If ever a cause cried out for legislative wisdom and courage, it is medical futility. Consider the story of Ruben Betancourt, still playing out in New Jersey courts a year and a half after his death.

Ruben Betancourt died on May 29, 2009, at age 73, following complications from cancer surgery. In short, doctors at Trinitas Regional Medical Center in Elizabeth, N.J., deemed him in a persistent vegetative state, with a severe brain damage, kidneys beyond function, skin in irreversible deterioration. Betancourt's family disagreed and asked that treatment continue (tube-feed, dialysis, and a ventilator). Trinitas unilaterally imposed a do-not-resuscitate order, which put the family and hospital in court. And then Betancourt died.

At the heart of the Betancourt case is this: Is it ever OK for doctors to decide that dying is in process, medical care is futile, and to stop treatment against the stated wishes of the patient's family or guardian? And if the doctor can’t decide when treatment is pointless, who can? The questions will be ask more frequently as gap grows between society’s begrudging acceptance of death’s inevitability and medical science’s gift for prolonging life.

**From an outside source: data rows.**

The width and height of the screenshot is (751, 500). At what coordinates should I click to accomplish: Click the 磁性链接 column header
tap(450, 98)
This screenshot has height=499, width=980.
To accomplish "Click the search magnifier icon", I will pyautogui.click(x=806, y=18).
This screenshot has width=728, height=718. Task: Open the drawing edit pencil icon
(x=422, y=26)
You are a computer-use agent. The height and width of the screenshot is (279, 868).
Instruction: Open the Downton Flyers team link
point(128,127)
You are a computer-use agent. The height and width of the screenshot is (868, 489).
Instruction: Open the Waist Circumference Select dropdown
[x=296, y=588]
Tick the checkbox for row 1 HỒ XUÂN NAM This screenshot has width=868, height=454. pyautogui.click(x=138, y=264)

And a further complication is cost: the hospital’s estimated tab for Betancourt’s care was $1.6 million.

Trinitas said it consulted with Betancourt's family and made efforts to transfer him elsewhere but could not find another facility willing to continue caring for him. "Patients do have a right to choose among available and appropriate treatment, but not to decide what's medically appropriate," Trinitas' vice president and general counsel Sam Germana told American Medical News.

Replied Betancourt attorney Todd Drayton: “We're not saying patients have the right to demand extraordinary or experimental treatment a hospital feels is inappropriate. That's not the issue. The facts of our case are whether or not a hospital can unilaterally terminate life-sustaining support over the objections of the family."

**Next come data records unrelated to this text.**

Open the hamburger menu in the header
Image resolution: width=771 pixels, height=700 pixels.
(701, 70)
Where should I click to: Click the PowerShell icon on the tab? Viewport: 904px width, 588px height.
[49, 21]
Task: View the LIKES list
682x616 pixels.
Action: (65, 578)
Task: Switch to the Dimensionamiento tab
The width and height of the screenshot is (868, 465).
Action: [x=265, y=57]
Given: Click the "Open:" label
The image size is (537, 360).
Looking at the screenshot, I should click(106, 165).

Last week, the New Jersey Appellate Division avoided “whole-cloth legislation from the bench,” but recognized the question won’t go away and requires “thoughtful consideration by the legislature.” The court’s apparent dodge may prove wise.

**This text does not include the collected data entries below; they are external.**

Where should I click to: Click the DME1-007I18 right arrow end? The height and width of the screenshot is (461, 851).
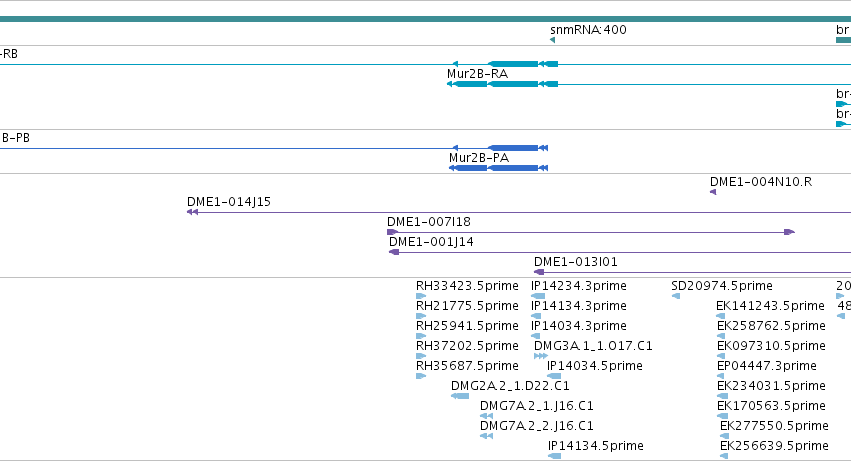pos(790,232)
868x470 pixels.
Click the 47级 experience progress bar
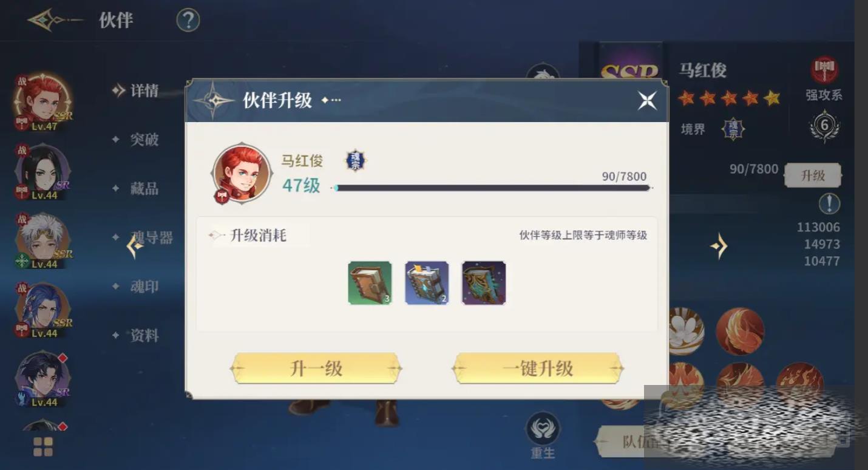pos(492,188)
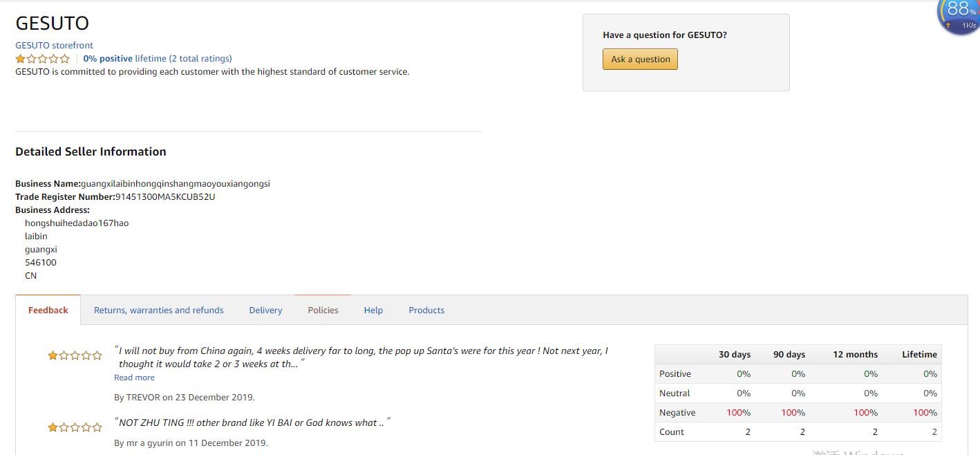Click the star rating beside mr a gyurin's review
Screen dimensions: 980x455
(75, 427)
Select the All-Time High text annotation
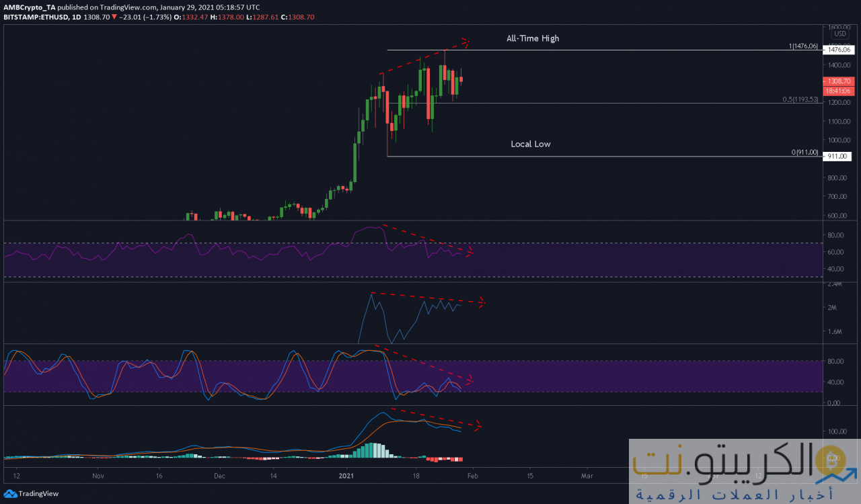861x504 pixels. tap(532, 38)
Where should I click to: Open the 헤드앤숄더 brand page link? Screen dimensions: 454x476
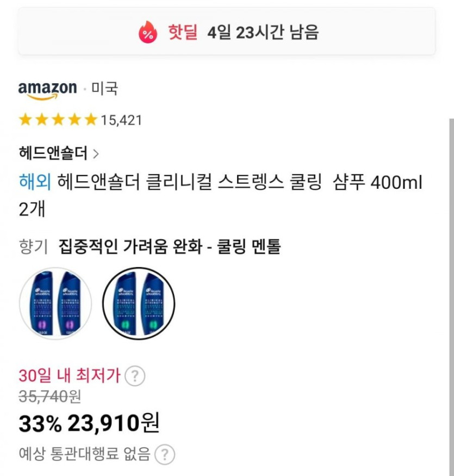click(53, 153)
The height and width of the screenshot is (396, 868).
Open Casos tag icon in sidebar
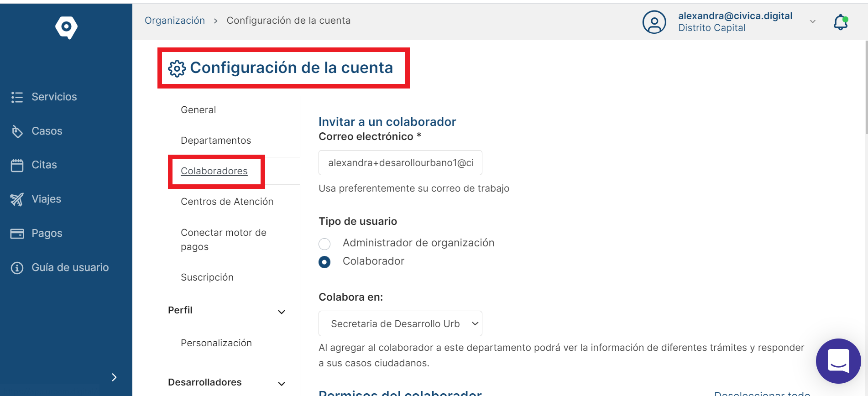point(17,131)
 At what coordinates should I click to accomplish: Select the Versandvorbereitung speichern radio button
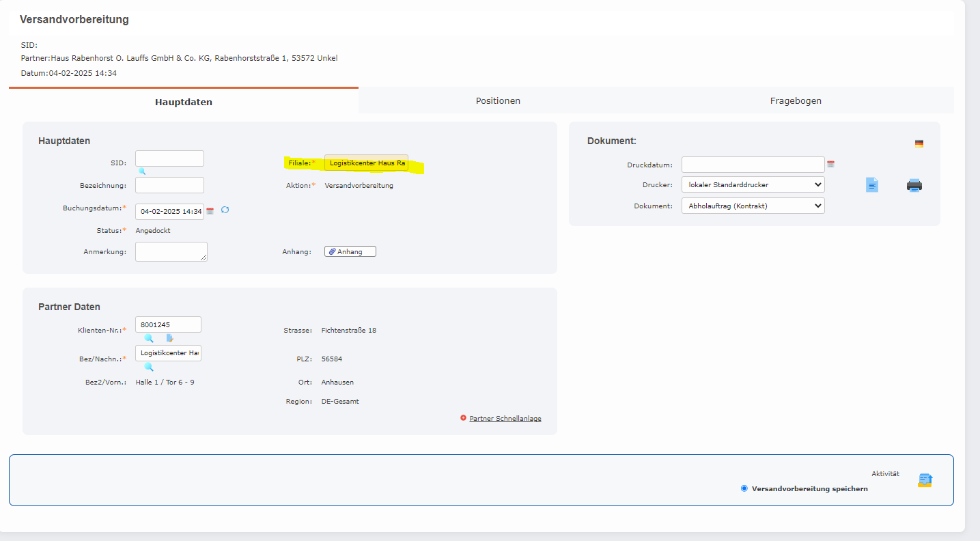click(x=744, y=488)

“Although at first glance it may appear that the Appellate Division side-stepped on an important issue with possibly nationwide consequences, the suggestion that the issue is best left for proper legislation may be the best course of action,” wrote Thaddeus Pope, bioethicist, blogger and law professor at Widener University. “The hospital sought an open-ended exception to the right-to-die doctrine for whenever a health care provider deems treatment to be unnecessary. While an exception that would allow some ability for a health care provider to refuse to continue treatment that is deemed unethical may be appropriate in certain circumstances, accepting such an argument might have led to an overbroad exception. The legislature may in general be better to craft a medical futility statute that would set the requirements for when a health care provider can refuse to continue providing treatment that would be considered futile.” (

Before I began to participate in the work of the Community Ethics Committee in late 2008, I was essentially oblivious to this end-of-life conflict, when doctors who’ve been counted on to “do something” confront the likelihood that there is nothing therapeutic to be done to reverse the dying process. The term for this is the coldly descriptive “medical futility,” as the CEC learned through a study regarding the ethics of withholding non-therapeutic CPR.

Quoting from the CEC’s report: “We struggled to define what medical treatments patients and families are entitled to expect, and we gravitated toward an approach which took into account the patient’s overall goals of care which should be agreed upon after discussions with an informed patient and family. The goals of care then establish the entire context of a patient’s encounter with the medical community, so that a decision about CPR can be made within that context. We were faced with the fact that sometimes patients are dying -- a sacred process which should be protected.”

In trying to locate clarity amid death’s shape-shifting reality, the CEC perceived a need for sensitive, non-clinical language, and not putting off discussion of death until the patient is imminently terminal. Goals of care, which seem to have been lost in the Betancourt story, are crucial if this conflict is to ever achieve resolution.

The circumstances of Ruben Betancourt’s death are unique to him, but the inherent dilemma is agonizingly common for doctors and nurses alike. In such cases, hospitals can seem cold-hearted or must back down and provide care they don’t believe in, which carries untold consequences for the next patient. The public and the medical professional would be well served by legislation of clarity and vision.